PROVIDED ENTRIES ->
···

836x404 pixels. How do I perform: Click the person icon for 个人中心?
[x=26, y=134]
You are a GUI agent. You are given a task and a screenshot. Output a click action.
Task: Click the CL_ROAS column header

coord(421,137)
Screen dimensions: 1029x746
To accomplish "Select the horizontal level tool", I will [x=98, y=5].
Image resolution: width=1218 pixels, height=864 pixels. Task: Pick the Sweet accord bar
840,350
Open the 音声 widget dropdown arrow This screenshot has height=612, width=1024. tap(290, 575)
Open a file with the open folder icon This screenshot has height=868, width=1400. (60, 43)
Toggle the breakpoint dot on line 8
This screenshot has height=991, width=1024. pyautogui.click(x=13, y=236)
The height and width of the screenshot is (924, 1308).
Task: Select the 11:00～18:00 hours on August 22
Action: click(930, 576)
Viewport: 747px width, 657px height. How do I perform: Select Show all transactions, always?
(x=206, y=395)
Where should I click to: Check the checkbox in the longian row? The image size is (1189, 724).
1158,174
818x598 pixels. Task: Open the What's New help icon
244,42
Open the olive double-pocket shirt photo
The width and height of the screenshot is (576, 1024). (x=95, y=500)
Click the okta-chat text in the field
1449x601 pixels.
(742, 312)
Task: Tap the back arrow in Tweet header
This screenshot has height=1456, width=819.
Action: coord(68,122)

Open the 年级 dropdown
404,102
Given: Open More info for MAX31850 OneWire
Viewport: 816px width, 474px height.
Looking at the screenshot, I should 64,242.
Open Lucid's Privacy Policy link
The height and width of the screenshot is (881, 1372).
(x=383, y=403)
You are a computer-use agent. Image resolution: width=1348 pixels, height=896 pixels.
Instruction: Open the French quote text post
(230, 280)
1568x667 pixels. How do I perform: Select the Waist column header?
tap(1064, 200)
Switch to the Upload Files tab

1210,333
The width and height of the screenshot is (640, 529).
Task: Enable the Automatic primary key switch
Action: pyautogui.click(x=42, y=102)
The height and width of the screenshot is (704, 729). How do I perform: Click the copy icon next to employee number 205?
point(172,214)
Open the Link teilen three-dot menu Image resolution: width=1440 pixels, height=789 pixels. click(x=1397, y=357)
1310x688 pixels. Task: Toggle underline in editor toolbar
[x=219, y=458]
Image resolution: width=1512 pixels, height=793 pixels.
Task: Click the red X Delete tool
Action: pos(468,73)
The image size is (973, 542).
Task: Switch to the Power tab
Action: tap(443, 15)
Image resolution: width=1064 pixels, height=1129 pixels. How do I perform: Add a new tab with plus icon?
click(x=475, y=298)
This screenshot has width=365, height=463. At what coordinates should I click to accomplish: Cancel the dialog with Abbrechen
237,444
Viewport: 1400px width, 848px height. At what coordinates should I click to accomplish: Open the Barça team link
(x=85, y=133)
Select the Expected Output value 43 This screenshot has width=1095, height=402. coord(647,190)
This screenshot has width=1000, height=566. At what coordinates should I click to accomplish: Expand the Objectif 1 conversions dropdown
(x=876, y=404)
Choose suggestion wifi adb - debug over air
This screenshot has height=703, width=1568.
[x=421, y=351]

···

ABOUT THIS TASK -> What lines in the data above carry "arrow"? Return them all.

ANSWER TO THE PROBLEM ->
Open the 音声 widget dropdown arrow This screenshot has height=612, width=1024. tap(290, 575)
Task: Tap the back arrow in Tweet header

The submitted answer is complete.